**Task instructions:**
Check every line of the material below for the string "agent", and return the ones that have it.

═════ Material provided

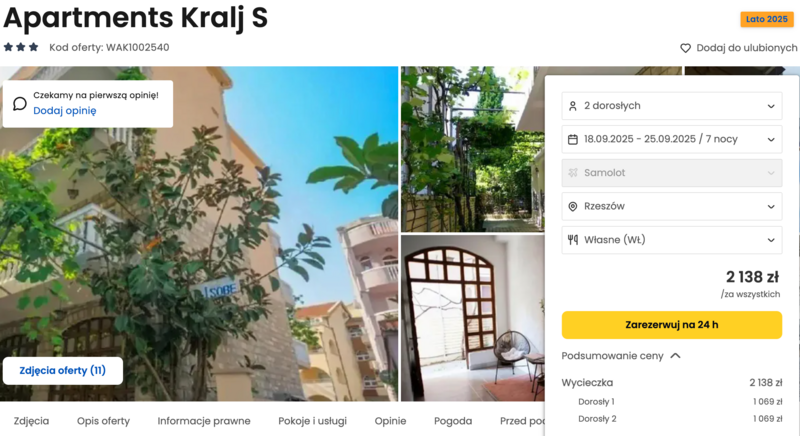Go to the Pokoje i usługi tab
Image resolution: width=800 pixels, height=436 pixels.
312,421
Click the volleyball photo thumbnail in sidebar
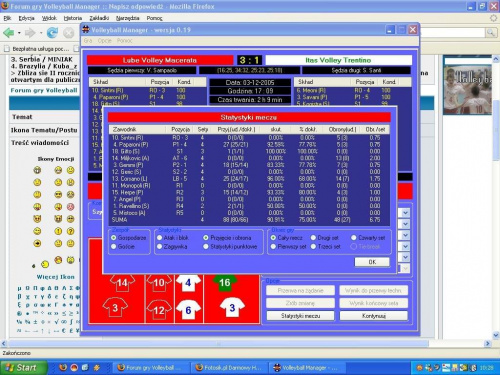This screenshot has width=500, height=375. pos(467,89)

══════════
═════ Material provided

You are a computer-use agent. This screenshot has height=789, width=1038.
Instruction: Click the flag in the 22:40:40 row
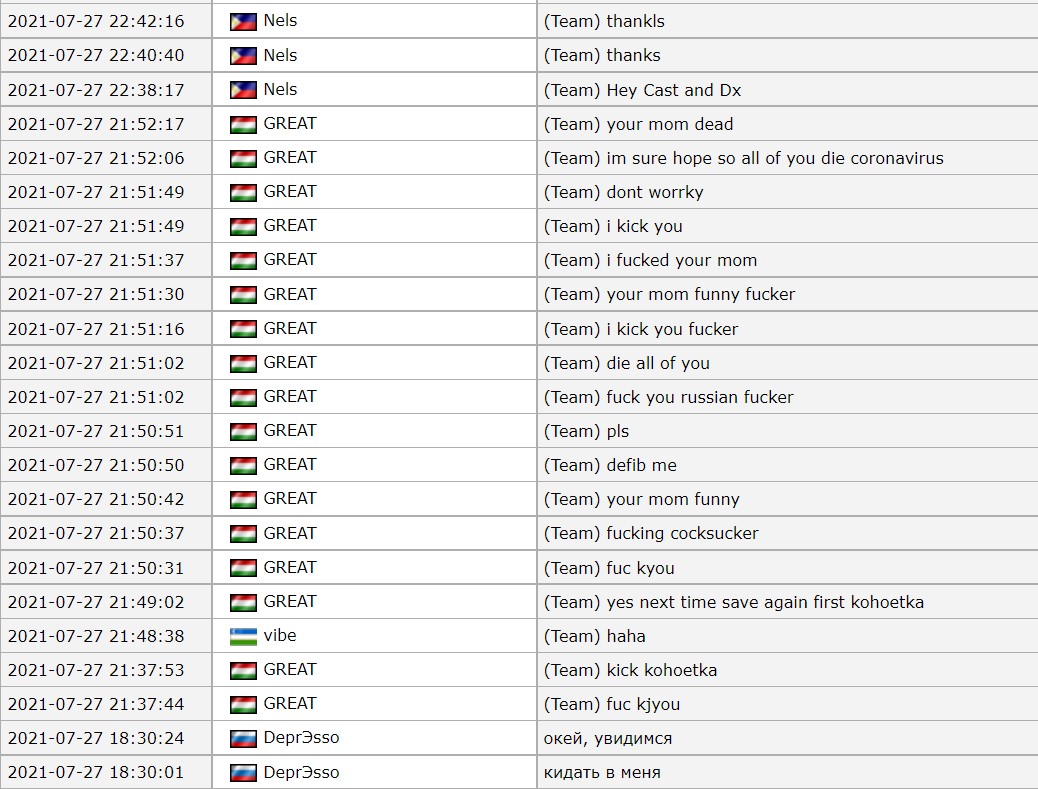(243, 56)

══════════
═════ Material provided

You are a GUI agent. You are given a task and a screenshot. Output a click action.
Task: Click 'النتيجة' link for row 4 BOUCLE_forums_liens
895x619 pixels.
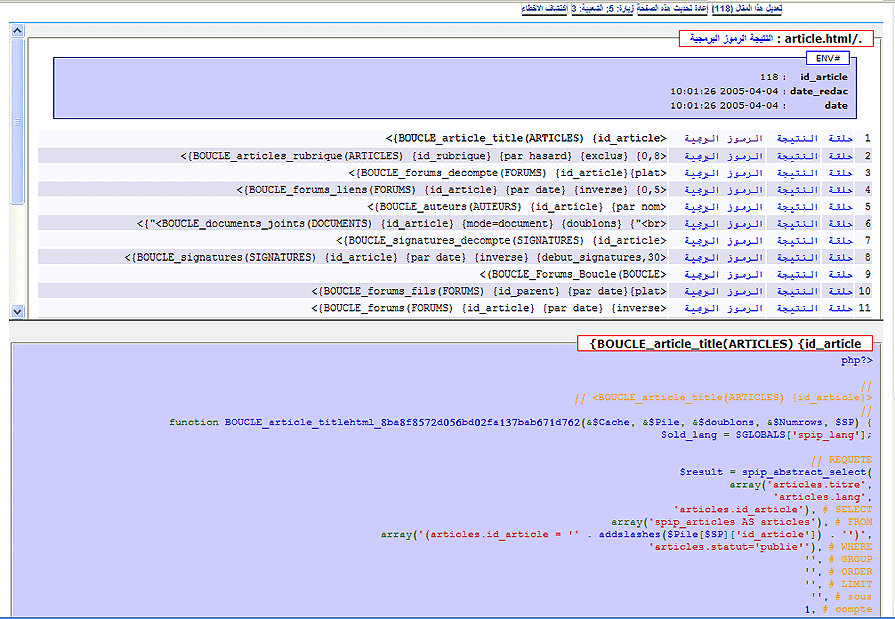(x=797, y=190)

══════════

**Task response:**
You are a computer-use agent. This screenshot has height=789, width=1038.
You are a GUI agent. You are given a task and a screenshot. Output a click action.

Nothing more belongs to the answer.